As we await further news of SR's field trials and partnerships, several facts are beginning to emerge about the viability of HFC architectures as they are now designed, and the load that the core of the Internet itself is being asked to carry.

Most notably, there are a number of stories beginning to circulate about the capacity limitations that exist in the last mile networks of some cable companies. And there is renewed cause for concern about the internals of the 'net that may be compromised by emerging forms of multimedia applications.

I've stated my views on these phenomena in the past, and did so again yesterday, when I had a little bit too much niacin and caffeine, perhaps, in my bloodstream. Nonetheless, I posted those views at:

Message 6705324

If I'm to believe what I myself wrote, then I suppose I should have some answers to the points that I was critical about. But I don't.

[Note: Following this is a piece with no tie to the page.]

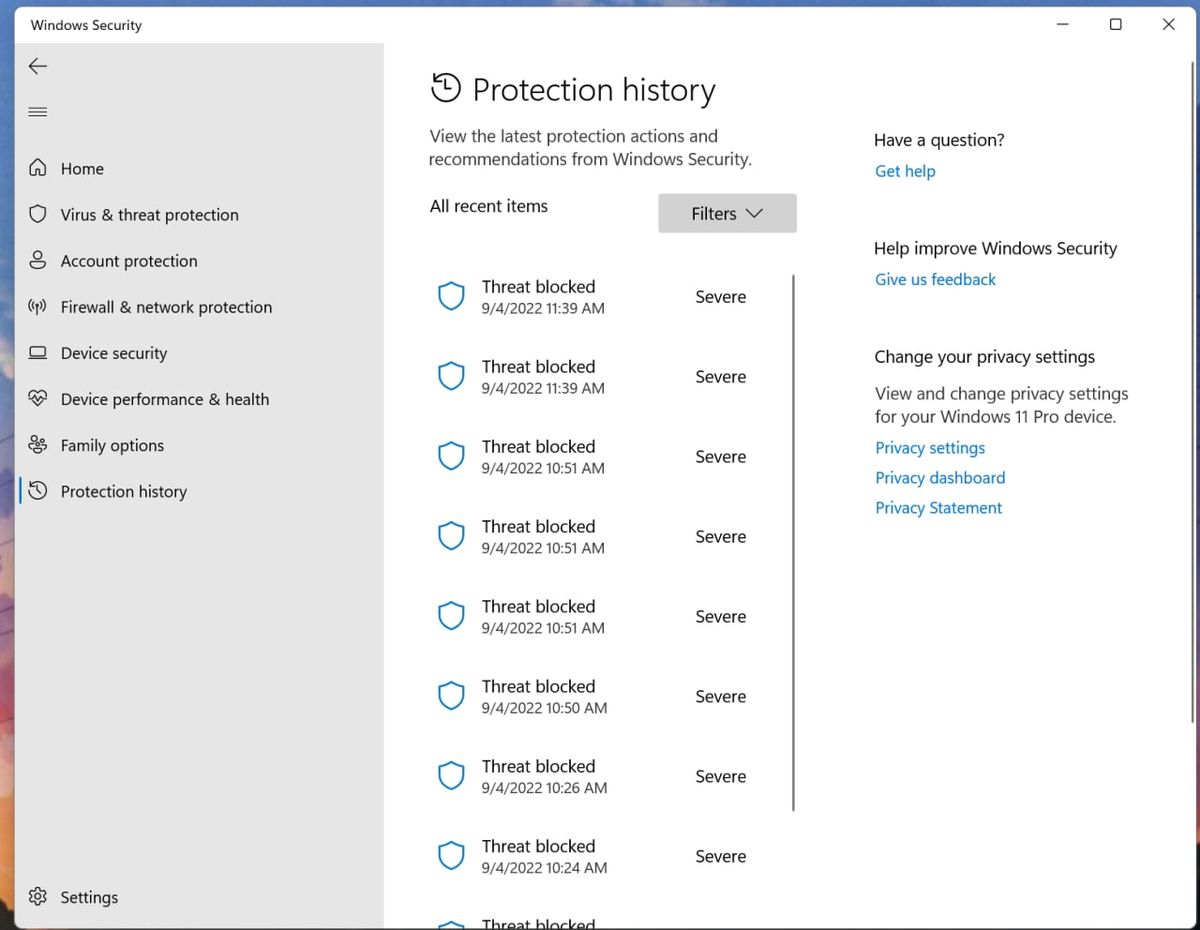
Task: Open Virus & threat protection via its shield icon
Action: [x=37, y=214]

Only to suggest that there needs to be a dramatic shift in thinking with regard to distribution network and last mile media (namely the deployment of fiber optics to end user locations), and an improved means of differentiating and administering discrete information streams, in general.

I don't have the answers to this one, at least not in a communicable sense. How about You? Anyone here care to take a stab at what the next step in the evolution of massively large-scale communications systems is going to be at the physical medium level, and the next layers up in the stack? Does DWDM play a lasting role here as the exlusive remedy? What will an SR approach, or even one based on CDMA, say, offer that DWDM can't, if anything?

In other words, what will come along next that will be so materially different from what the Internet represents today, that it may begin to take its place? Anyone?

Don't be shy... this thread is founded in an exploratory theme. Which means that we'll have to stumble a few times before we can get it right.